Windshift by Joyce Faulkner, Red Engine Press, 2012, $17.95, is a rare look into a hidden window, the women who flew for the Army Air Force during World War II. For three years, WASPS competed with African-Americans, Japanese-Americans, and conscientious objectors for the role of most-scorned Americans. However, rather than being relegated to the labor battalions of racism, or internment camps, or accusations of treason, these women were reviled for flying military airplanes. The vast majority of the flights were to deliver new aircraft from manufacturers into service. The air force personnel who worked with them when they landed treated them with contempt on the ground, dismissive of their pilot skills yet threatened by their presence in what was a man’s world, Amelia Earhart notwithstanding. Selection to become a WASP was competitive. Those who were accepted were exceptionally skilled and more than a few died or were seriously injured during training at Avenger Field in rural west Texas.
Those experiences were mere forecasts for the rough days that lay ahead for the women accepted for duty. They flew every aircraft in the US inventory, from L-3 Scouts to B-29s, and flew them for delivery acceptance, for maintenance test flights, for upgrade conformity and performance flights, and even for such high risk duty as towing targets. Many were lost in the process, both planes and pilots. The military bemoaned the fate of the former more than the latter. The women flew without military rank or benefits and not until three decades after the war did the government correct this injustice; Congress awarded veterans’ status to those few still alive in 1977.

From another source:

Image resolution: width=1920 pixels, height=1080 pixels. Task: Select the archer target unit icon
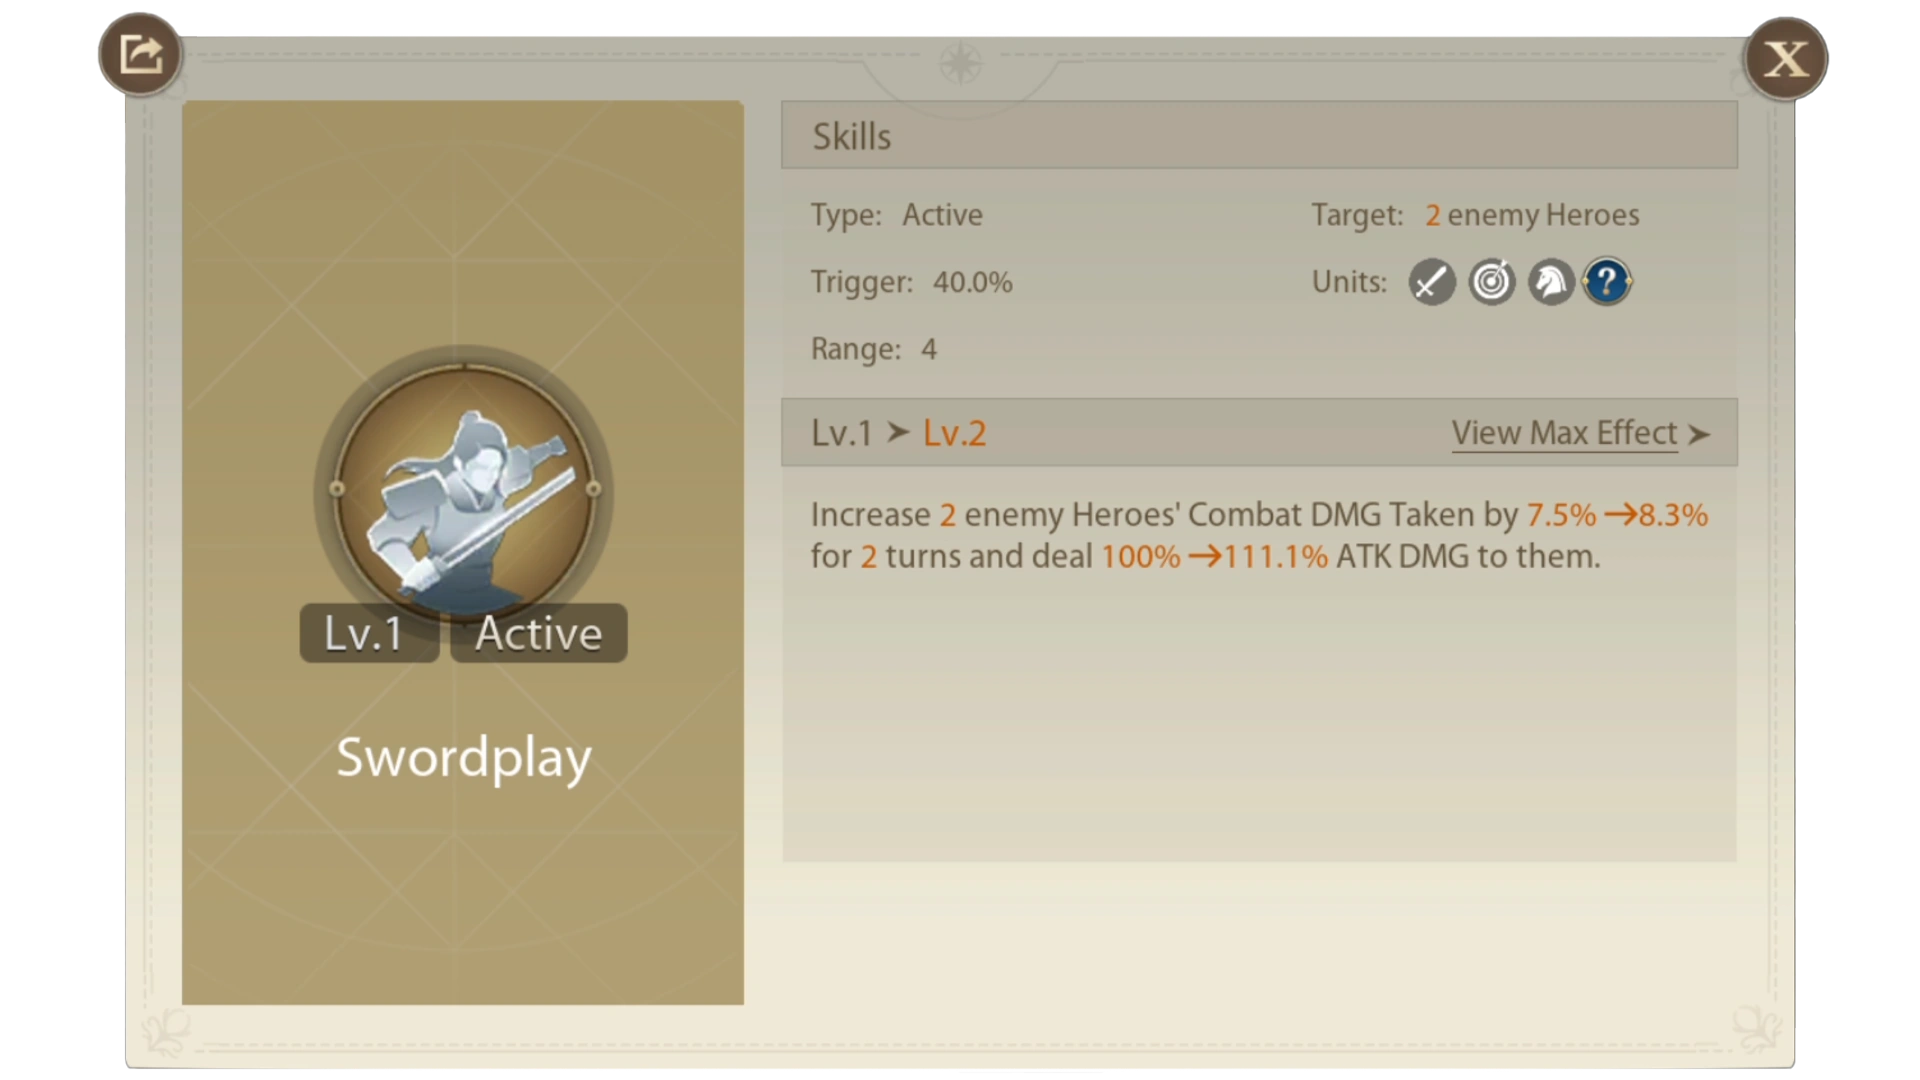(x=1491, y=282)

The literature of this cadre is sparse. Most of the titles, Clipped Wings by Molly Merryman, Yankee Doodle Gals by Amy Nathan, are interviews and memoirs, rarely using available resources as serious histories. The fiction in the genre is even more rare still. Windshift fills much of this void.
The tale of four women thrown together in a Midwestern boarding house near a small airplane factory, Faulkner has elected to write in the first-person style to gently unroll their story. The women are much a piece to those who would be scorned, then admired, then emulated in the 1960’s and 1970’s as liberated females – independent, determined, resentful of the heavy thumb that men in charge placed on their scales, yet able to succeed against the odds. The odds are not good ones: one has lost her husband to a test flight, another is dismissed for her beauty. The biggest threats, however, are beyond their control: a command structure that accepts that it is preferable to consider them expendable, on the one hand, and their coming of age in an era that offers staggering achievements, such as flight, but impairs them from believing they are equal to anyone. They are, but to say more would be to give away details that are best left to savor as you turn the pages.
In one of my sites (“On the Nightstand”, at JWLBooks.com/reviews) I rate books by their lightbulbs – the higher the watts, the more the book keeps you awake I enjoyed this first look through an open window into a world that has been all but forgotten by the heirs of their achievements. I rate Windshift 100 watts.